7. ## Re: Inverse Trigonometric Functions

Originally Posted by x3bnm
It means the inverse of the ratio of opposite side and hypotenuse is equal to $\displaystyle 56.44^{\circ}$ From the ratio of sides you are getting the measurement of angle $\displaystyle \theta$ whereas when you use $\displaystyle \sin(\theta)$ then you are getting the opposite which is the ratio of the opposite side and hypotenuse.
Had a student of mine had written the above I would have assigned a grade of zero.
"the inverse of the ratio of opposite side and hypotenuse is equal to $\displaystyle 56.44^{\circ}$" what does that mean? Do you mean the of the opposite side and the hypotenuse is equal to $\displaystyle 56.44^{\circ}$ But lengths are real numbers what the heck are degrees( nobody knows)? It is true that is a right triangle with legs of length $x~\&~y$ if $\theta$ is the base angle opposite the side of length $y$ then $\sin(\theta)=\dfrac{y}{\sqrt{x^2+y^2}}$.
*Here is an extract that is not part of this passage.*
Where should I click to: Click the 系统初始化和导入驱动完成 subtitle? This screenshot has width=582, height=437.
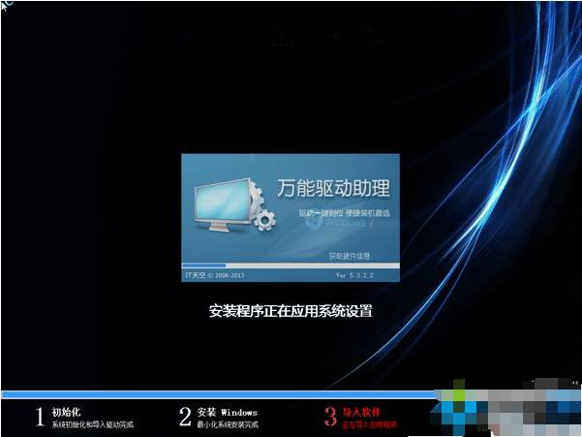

8. ## Re: Inverse Trigonometric Functions

Originally Posted by ChipB
Example: -2 squared is 4, and the square root of 4 is +/- 2.
I strongly disagree with that example. $4$ does have two square roots one is $2=\sqrt4$ and the other is $-2=-\sqrt4$.

My objection is basically to saying that $\sqrt4=\pm2$ I consistently required faculty to mark that wrong.
We can say that the square roots of four are $2~\&~-2$. If anyone taught complex variables as long as I did, knows the battle to get students not to use $\pm$ with radicals.